使える! 情シス三段用語辞典42「Mirai(ミライ)」

2017/04/14

常に新しい用語が生まれてくる情報システム部門は、全ての用語を正しく理解するのも一苦労。ましてや他人に伝えるとなるとさらに難しくなります。本用語辞典では数々のIT用語を三段階で説明します。

一段目 ITの知識がある人向けの説明
二段目 ITが苦手な経営者に理解してもらえる説明
三段目 小学生にもわかる説明

取り上げる用語を“知らない”と思った人は、小学生にもわかる説明から読んでみると、理解が深まるかもしれません!?

一段目 ITの知識がある人向け 「Mirai(ミライ)」の意味

「IoT(モノのインターネット)マルウェア」と呼ばれており、ネットワークに接続したデジタル機器に感染し、乗っ取る悪質なマルウェア。2016年9月には米国で起きた史上最大級のDDoS攻撃を引き起こしたといわれている。

Miraiはルーターやネットワークカメラ、デジタルレコーダーなど、一般的にセキュリティ対策が弱いといわれる家庭用のIoT機器を標的にしている。感染した場合はIoT機器が「DDos攻撃」の踏み台などで悪用されてしまう。今後、IoT機器の利用の増大が予想されており、Miraiのようなマルウェアへのセキュリティ対策が急務になっている。

二段目 ITが苦手な経営者向け

社長の会社はパソコンのセキュリティ対策は講じていると思います。しかし、今やネットワークにつながっている機器はパソコンだけではないのです。具体的には、タブレット、スマートフォン、そして、IoT(モノのインターネット)端末があります。その中でIoT端末を狙う悪質なマルウェア(コンピューターウイルス)が「Mirai(ミライ)」なのです。

もしかすると、社長は、IoT端末といわれてもピンと来ないかもしれません。ではIoT端末とはどんなものか、説明しましょう。例えば社長の家にあるデジタルビデオレコーダー。このレコーダーがインターネットにつながっていれば、IoT端末になります。そうなると、Miraiに狙われるのです。もし、Miraiに感染した場合にはIoT機器が「DDos攻撃」というサーバーへの攻撃の踏み台として使われてしまうのです。

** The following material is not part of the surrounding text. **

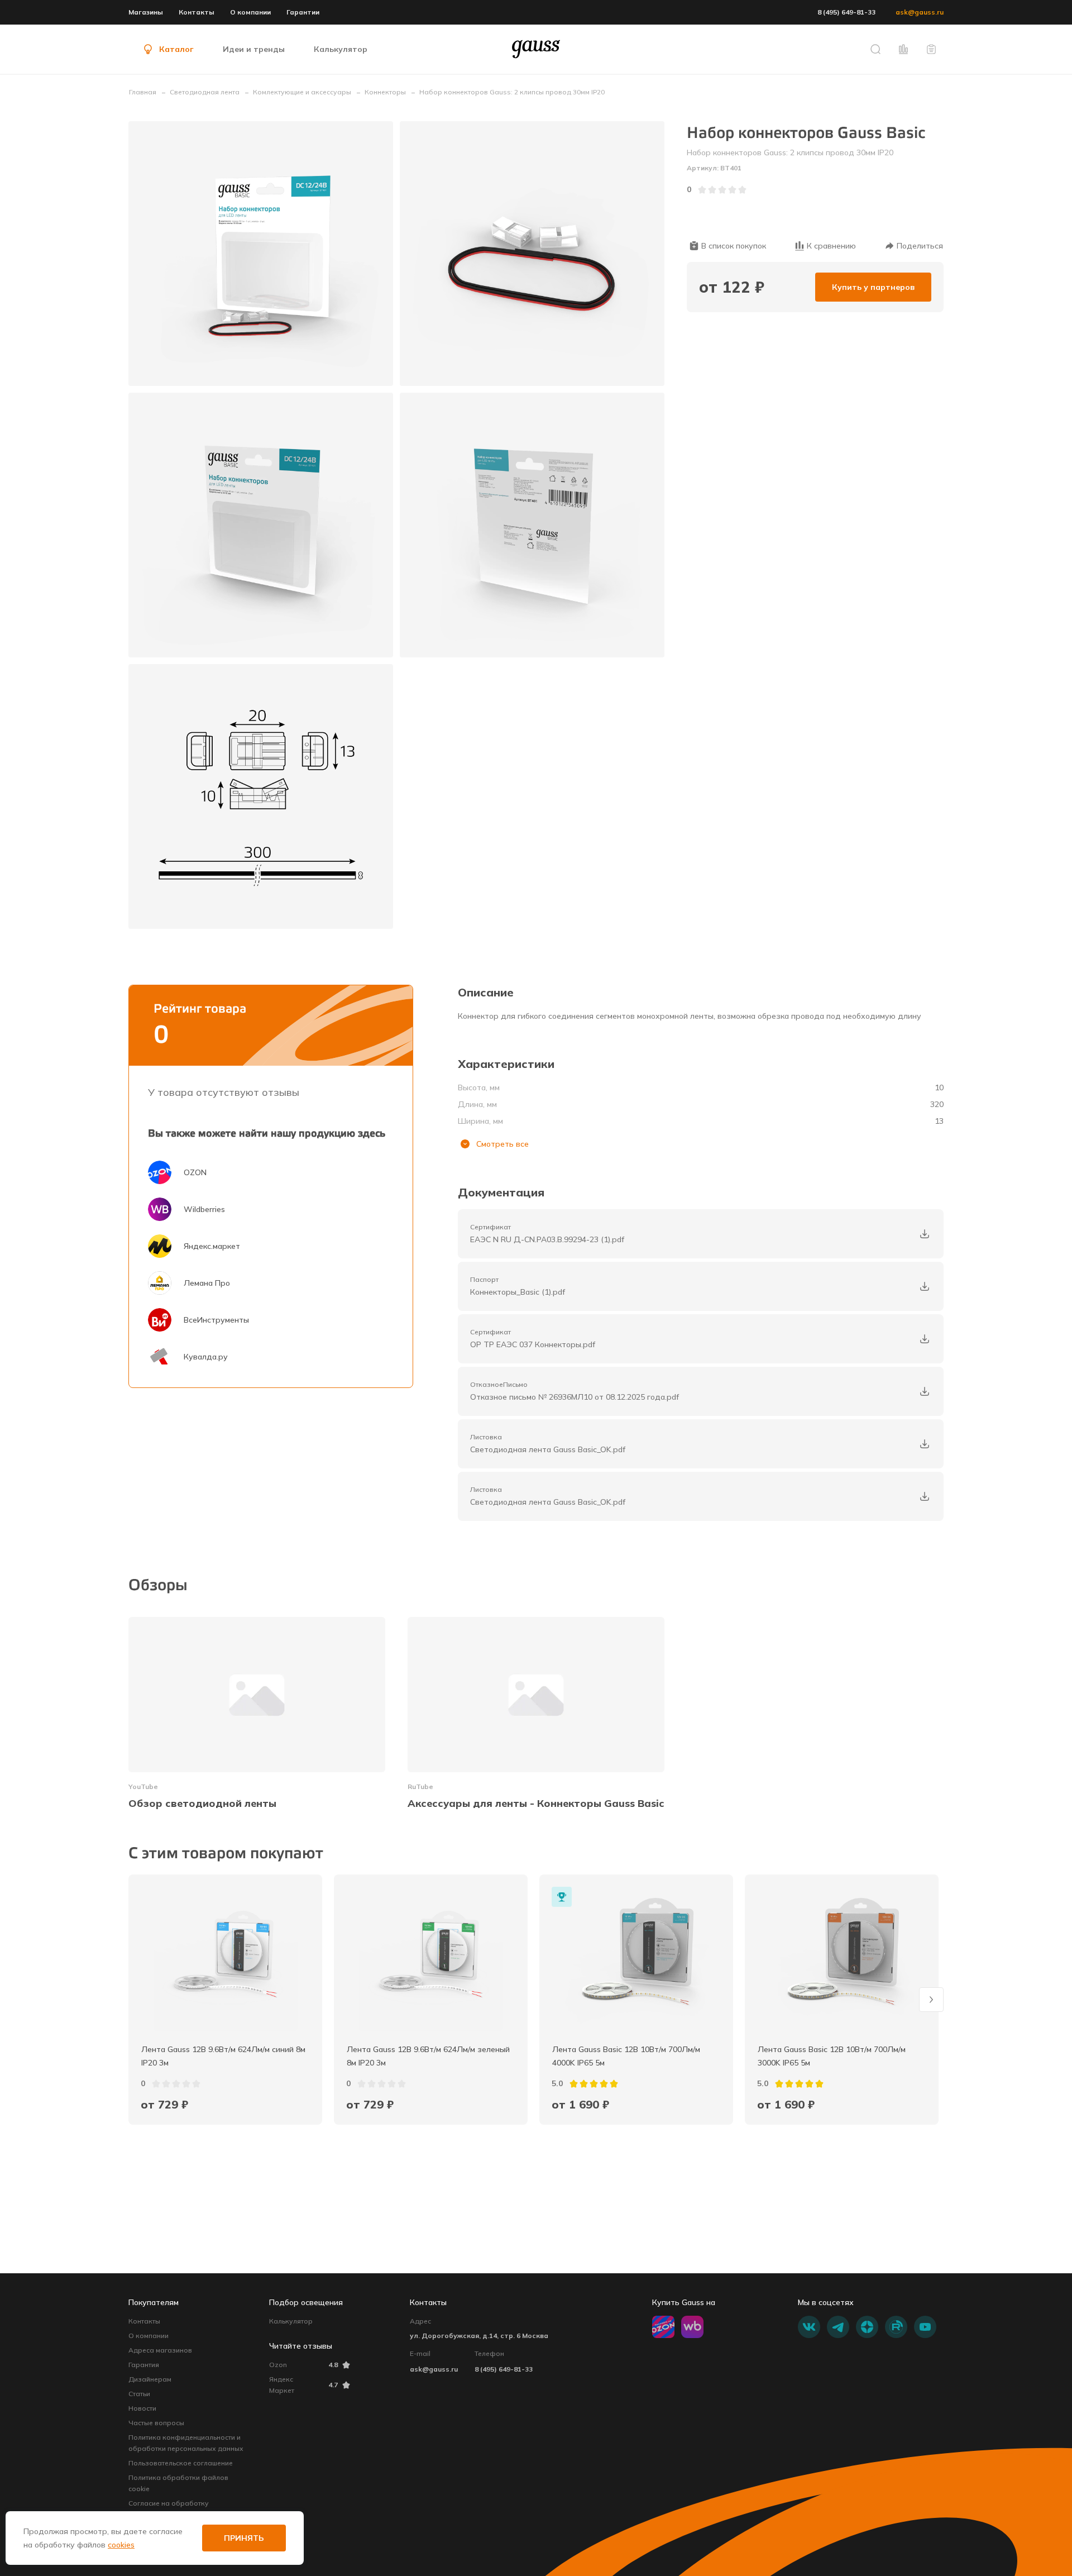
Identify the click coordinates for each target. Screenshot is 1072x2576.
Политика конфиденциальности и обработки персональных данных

レコーダーをはじめとする家庭用のIoT機器はセキュリティ対策があまりされていなとことが多くて、IDやパスワードが初期設定のままということも少なくありません。今後、企業でも、工場などでIoT機器はどんどん増えていくでしょう。それに対してもセキュリティ意識を高め、対策を講じる必要があるのです。

三段目 小学生向け

みなさんは、パソコンに感染して、悪いことをするコンピューターウイルスの話は聞いたことがあると思います。コンピューターウイルスは、他人に迷惑をかけたり、会社や組織の仕事の邪魔をしたり、大事な情報を盗んだりするために悪い人たちが作ったものです。世の中の会社や組織ではそういったウイルスに感染しないように、パソコンに予防対策をしています。

ところが、今世の中ではIoT(あい・おー・てぃ)といって、パソコン以外のいろんな機械もインターネットにつないで使おうという流れが起きています。これは社会や生活を便利にしようという考えからです。たとえば、家庭にある洗濯機や冷蔵庫などの家電がインターネットにつながると、外から機械を操作できたりするので便利になるといわれています。

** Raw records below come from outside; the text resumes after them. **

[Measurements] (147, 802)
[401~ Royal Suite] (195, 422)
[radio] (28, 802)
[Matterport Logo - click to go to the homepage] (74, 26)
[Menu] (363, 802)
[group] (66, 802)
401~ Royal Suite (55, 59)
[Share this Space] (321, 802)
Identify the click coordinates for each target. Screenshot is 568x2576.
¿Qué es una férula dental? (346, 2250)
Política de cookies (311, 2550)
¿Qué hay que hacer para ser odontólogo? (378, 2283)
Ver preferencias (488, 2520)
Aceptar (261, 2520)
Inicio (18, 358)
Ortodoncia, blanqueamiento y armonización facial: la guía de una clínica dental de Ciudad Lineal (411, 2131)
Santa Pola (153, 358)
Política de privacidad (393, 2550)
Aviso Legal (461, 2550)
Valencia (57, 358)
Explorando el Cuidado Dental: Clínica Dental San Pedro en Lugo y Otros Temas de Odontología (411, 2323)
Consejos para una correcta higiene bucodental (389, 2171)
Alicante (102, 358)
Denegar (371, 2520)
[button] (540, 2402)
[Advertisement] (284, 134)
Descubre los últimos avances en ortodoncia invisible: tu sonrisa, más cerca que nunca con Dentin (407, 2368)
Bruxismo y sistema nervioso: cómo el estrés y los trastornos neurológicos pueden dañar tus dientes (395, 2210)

いっぽうで、こういった「ネットワークにつながった普通に家にあるような機械」を狙った「Mirai(みらい)」というウイルスが、今大きな問題になっています。

このウイルスに感染すると、インターネットにつながった機器が、どこかのホームページを攻撃するなどの悪いことに使われてしまいます。実際に、デジタルビデオレコーダーがMiraiに感染して乗っ取られて、大変な悪さを行ったという事件が見つかっています。

今後、世の中ではIoTでつながる機械がどんどん増えていくといわれています。そこで、世の中では「ちゃんと予防対策をしなくて大丈夫か」と心配されています。だから、パソコンのセキュリティをしっかりすることも大切ですが、インターネットにつながる機械すべてでコンピューターウイルスへの予防対策、つまりセキュリティ対策にも気をつけなくてはいけなくなっているのです。